This very helpful tip comes by way of Mick Badran at Breeze Training (http://www.breezetraining.com.au/site/), who incidentally puts on a first-class MOSS 2007 Boot Camp. One great thing about SharePoint is that it can help to free people from the whole file structure "folder paradigm". Instead of trying to remember which folder something is in, people should be able to upload documents, apply reasonable metadata, and find them again using searches and lookups.
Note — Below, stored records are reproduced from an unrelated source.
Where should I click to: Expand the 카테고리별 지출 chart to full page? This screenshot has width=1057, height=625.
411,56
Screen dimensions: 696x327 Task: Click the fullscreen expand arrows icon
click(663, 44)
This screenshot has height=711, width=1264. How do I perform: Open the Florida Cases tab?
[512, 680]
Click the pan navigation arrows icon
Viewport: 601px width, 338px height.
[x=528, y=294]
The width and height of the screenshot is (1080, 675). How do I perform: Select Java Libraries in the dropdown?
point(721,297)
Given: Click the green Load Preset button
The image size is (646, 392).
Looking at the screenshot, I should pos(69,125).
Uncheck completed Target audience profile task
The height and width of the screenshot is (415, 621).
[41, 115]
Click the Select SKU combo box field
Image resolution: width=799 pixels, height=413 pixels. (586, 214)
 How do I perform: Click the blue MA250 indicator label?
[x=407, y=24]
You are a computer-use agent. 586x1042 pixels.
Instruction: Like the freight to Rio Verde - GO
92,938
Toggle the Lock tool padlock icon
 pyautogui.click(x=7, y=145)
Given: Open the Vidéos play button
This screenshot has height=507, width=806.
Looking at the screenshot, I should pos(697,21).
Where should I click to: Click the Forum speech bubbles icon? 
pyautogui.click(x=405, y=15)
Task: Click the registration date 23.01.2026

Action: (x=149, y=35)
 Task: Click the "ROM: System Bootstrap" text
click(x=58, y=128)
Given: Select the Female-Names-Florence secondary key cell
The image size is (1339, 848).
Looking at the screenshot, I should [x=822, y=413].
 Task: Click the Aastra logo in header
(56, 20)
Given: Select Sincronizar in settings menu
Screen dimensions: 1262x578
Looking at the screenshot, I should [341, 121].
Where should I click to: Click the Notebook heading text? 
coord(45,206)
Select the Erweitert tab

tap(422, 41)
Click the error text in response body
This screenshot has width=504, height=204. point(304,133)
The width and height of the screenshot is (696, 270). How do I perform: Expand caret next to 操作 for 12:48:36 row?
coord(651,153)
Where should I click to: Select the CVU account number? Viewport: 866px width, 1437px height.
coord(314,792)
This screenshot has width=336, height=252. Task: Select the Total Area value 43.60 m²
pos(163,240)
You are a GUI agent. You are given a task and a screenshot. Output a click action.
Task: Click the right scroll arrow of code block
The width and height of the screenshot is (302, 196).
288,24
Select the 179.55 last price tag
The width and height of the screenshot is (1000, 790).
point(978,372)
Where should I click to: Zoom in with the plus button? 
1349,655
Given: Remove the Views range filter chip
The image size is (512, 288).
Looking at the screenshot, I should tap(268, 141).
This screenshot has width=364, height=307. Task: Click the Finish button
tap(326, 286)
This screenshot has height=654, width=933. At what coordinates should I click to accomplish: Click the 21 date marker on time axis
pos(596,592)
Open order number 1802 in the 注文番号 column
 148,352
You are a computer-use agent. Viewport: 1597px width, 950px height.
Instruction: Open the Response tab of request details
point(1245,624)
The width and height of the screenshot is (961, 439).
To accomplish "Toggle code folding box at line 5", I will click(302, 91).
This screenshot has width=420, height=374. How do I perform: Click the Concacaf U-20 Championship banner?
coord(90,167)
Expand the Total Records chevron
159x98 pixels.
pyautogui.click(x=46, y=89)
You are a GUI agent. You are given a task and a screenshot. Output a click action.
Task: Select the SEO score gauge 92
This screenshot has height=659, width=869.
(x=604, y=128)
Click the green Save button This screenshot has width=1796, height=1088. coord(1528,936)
That's why I often try to disable Folder creation on document libraries in the portal.
Back in the real world, keeping folders is sometimes a necessary evil. Here is an approach that at leasts adds some Information Management best practices to the process.
If you want to apply metadata to folders in SharePoint 2007 document libraries, you can create a custom content type with custom columns on it. Simply create a new custom content type at the root of your site collection, and select "Folder Content Types" from the "Select parent content type from" dropdown box, and "Folder" from the "Parent Content Type" filtered list.
Then, add your custom columns to this content type. These will be the metadata fields that appear when a user creates a new metadata folder.
Go back to the Library settings, and select "Advanced Settings". Make sure you enable the "Manage content types" option. Also remove the ability to "Allow users to create new folders". This prevents them from adding generic folders and forces them to select your metadata-driven ones.
Now on the New dropdown on the library, users can select your "Metadata Folder". Doing so will prompt them to enter the metadata you have applied to it. Folder information will be displayed in the library views, although you may have to edit the current view and select the new columns for display. Of course results will also appear in the Search Results, once a crawl has been made.